Blogger Joy Kaye said...

You probably don't really need answers to your questions, but they do wake up with that crushing feeling.

But they also wake up without it.

Sometimes they appreciate the hug of someone who can comfort without intense familial emotion.

And, oddly, they will remember you. Maybe not your name, but you. And the ways you helped them in the middle of the night.

We've learned and taught our girls in the past few years that death is part of life. Kind of hard to think of it that way until you have to...but it is.

And it's okay...really okay.

tara sanders said...

Summer Richards said...
Hey Tara...there's not a lot of sleeping right after the someone dies. There's a lot of tossing and turning, and getting up and wandering the house.

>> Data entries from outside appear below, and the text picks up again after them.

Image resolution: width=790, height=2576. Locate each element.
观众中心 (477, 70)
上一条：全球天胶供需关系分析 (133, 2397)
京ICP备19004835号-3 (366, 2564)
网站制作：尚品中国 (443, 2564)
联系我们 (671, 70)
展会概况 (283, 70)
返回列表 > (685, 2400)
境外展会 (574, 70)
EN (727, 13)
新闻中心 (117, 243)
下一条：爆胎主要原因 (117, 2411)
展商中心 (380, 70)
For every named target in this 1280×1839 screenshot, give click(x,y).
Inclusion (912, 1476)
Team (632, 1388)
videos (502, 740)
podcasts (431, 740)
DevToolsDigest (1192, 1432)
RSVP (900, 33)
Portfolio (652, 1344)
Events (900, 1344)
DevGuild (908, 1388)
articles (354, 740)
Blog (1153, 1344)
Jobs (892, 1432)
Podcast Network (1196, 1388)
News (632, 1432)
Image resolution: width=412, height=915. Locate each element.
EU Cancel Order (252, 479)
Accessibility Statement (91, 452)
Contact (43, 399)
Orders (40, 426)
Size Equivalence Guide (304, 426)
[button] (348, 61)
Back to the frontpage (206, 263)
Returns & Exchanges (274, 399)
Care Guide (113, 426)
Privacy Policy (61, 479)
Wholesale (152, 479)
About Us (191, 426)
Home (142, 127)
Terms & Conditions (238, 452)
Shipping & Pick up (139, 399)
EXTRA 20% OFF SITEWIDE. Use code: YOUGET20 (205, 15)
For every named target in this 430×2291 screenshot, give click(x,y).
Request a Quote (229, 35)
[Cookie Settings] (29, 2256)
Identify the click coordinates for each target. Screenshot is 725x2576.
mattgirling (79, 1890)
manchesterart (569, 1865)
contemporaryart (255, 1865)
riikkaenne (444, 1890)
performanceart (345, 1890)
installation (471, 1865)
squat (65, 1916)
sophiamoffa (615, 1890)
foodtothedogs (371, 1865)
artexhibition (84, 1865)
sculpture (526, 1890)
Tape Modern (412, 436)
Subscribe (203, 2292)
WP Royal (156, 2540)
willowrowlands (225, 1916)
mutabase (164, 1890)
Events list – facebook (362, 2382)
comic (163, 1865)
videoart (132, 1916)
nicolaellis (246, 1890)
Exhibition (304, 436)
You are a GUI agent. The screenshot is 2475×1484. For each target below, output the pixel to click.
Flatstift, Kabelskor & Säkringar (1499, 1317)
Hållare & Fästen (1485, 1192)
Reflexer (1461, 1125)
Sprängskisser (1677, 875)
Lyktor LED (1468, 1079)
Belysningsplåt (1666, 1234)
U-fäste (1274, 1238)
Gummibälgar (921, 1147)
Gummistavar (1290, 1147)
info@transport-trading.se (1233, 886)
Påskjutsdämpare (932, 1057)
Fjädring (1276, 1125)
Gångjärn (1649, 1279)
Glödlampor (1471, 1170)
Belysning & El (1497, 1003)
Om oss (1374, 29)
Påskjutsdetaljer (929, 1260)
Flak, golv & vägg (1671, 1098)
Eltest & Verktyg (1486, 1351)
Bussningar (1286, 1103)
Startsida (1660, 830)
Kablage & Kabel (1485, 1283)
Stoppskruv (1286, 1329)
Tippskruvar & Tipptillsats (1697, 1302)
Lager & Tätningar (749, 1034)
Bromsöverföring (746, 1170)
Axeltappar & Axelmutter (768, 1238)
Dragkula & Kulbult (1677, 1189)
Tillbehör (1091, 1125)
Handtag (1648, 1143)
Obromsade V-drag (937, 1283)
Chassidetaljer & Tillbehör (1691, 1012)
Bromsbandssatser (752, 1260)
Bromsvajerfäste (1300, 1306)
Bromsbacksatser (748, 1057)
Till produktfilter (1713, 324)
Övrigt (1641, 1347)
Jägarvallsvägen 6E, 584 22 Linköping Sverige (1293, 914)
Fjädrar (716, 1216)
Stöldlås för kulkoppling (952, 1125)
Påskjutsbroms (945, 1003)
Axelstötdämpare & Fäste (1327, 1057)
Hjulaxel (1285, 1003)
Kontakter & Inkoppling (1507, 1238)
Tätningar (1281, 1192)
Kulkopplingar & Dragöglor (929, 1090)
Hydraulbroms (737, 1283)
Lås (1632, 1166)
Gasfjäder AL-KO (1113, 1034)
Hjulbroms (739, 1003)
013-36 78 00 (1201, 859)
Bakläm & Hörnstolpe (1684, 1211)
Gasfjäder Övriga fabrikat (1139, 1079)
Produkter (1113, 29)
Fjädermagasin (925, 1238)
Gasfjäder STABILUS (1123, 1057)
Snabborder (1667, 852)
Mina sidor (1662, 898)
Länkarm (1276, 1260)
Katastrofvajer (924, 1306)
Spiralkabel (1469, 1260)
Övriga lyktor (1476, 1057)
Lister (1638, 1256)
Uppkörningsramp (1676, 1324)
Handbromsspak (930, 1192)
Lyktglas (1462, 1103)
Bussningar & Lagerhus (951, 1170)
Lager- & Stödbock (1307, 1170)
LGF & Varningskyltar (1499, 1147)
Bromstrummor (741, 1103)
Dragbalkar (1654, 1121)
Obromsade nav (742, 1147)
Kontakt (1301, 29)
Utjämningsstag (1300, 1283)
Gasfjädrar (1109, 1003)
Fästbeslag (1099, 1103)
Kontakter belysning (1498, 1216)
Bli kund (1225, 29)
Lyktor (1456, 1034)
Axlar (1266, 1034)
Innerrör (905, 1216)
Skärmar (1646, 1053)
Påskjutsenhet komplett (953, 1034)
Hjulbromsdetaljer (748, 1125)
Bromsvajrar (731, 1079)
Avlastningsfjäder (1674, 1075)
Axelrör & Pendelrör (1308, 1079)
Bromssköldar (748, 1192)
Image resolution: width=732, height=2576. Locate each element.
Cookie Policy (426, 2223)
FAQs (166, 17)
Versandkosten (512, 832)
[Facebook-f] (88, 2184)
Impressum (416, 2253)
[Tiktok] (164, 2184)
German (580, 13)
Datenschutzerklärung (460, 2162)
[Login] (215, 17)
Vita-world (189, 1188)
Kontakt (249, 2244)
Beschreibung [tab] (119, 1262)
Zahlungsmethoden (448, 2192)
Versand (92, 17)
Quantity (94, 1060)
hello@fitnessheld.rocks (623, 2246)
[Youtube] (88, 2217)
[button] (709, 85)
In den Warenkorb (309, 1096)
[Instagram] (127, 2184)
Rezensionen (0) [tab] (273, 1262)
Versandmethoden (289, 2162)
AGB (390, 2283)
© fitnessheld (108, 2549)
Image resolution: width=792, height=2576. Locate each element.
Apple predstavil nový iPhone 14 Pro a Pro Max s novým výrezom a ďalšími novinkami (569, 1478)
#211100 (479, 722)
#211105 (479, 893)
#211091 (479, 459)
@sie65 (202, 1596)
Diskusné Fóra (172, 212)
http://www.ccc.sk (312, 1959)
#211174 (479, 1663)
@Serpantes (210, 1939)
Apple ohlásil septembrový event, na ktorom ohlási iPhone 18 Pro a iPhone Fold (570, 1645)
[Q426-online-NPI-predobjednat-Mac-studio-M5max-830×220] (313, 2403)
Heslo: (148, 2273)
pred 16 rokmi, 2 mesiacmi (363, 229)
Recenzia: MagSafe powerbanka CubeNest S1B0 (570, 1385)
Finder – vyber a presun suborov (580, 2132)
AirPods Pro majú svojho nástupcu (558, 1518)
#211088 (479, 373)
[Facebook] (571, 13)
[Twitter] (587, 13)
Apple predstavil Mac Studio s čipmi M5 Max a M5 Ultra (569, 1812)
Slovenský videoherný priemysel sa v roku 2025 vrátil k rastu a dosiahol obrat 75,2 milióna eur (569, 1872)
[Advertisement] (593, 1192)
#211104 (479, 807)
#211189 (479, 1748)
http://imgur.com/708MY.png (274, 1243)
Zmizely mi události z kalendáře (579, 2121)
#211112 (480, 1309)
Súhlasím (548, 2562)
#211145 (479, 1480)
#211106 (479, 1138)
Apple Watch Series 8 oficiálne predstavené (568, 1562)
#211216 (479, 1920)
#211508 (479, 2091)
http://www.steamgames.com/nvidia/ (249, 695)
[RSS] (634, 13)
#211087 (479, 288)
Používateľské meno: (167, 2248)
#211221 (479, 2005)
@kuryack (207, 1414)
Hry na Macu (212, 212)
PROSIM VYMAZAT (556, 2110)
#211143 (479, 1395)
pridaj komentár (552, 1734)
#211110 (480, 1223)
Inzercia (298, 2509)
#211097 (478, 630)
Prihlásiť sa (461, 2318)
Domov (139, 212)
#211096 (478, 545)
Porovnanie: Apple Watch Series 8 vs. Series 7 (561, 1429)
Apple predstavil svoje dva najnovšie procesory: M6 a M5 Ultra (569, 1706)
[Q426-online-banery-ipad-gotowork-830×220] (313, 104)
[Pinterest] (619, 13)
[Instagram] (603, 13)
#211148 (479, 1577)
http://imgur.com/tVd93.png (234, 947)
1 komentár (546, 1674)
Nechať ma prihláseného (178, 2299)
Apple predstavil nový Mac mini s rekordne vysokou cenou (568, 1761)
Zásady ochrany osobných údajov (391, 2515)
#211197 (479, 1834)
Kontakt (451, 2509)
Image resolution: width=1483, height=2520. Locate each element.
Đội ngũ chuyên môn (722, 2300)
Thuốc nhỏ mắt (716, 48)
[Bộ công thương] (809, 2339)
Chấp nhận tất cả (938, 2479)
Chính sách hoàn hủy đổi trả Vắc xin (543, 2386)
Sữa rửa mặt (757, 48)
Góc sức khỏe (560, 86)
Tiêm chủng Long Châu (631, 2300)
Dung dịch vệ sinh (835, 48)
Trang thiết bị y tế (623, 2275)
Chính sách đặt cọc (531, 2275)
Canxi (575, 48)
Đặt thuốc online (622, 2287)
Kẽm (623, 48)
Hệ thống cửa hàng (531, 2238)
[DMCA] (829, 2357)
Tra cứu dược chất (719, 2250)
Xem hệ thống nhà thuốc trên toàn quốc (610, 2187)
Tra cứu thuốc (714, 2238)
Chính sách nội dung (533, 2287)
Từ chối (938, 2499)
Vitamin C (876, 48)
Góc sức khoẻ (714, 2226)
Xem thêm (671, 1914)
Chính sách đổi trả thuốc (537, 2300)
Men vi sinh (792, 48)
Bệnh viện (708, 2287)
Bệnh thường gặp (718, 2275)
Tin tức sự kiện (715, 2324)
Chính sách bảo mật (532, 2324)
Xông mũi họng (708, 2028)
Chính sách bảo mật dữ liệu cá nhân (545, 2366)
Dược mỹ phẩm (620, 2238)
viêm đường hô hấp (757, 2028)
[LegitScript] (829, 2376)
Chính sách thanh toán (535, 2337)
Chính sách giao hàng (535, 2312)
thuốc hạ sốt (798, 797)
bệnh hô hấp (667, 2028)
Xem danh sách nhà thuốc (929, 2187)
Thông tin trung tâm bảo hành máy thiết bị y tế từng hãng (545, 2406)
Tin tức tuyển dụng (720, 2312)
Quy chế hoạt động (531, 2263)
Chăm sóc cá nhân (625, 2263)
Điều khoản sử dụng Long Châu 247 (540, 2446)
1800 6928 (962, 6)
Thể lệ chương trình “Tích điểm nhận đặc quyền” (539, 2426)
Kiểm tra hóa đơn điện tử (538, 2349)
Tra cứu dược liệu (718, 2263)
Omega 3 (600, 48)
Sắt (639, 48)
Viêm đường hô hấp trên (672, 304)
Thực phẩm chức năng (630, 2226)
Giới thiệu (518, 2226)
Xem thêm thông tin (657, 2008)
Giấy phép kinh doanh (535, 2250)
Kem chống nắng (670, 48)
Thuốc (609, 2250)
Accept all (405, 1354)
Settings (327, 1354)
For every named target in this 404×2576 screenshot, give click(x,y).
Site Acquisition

The only thing you can really make yourself do is breathe...in and out...to begin the adjustment to the new normal...a normal you don't want and didn't ask for. You don't want them to be dead and you don't want them to be gone but gone they are.

And for a while you feel the missing of them. Every second of every day seems far more empty than it ought to be and that middle of you where they used to be takes up so much of you, you just don't think you can go another step...but you do...what's the alternative?

On you go without them and more and more of your life goes forward and the empty begins to fill up with other people other things...and soon the time without them is more than the time with them.

Eventually the new normal is just normal and you can imagine your life with that person in it...not that you wouldn't give anything to have them back but you are OK and on balance again.

Thankfully, we only have to walk this path as alone as we want to. God himself has been down this road.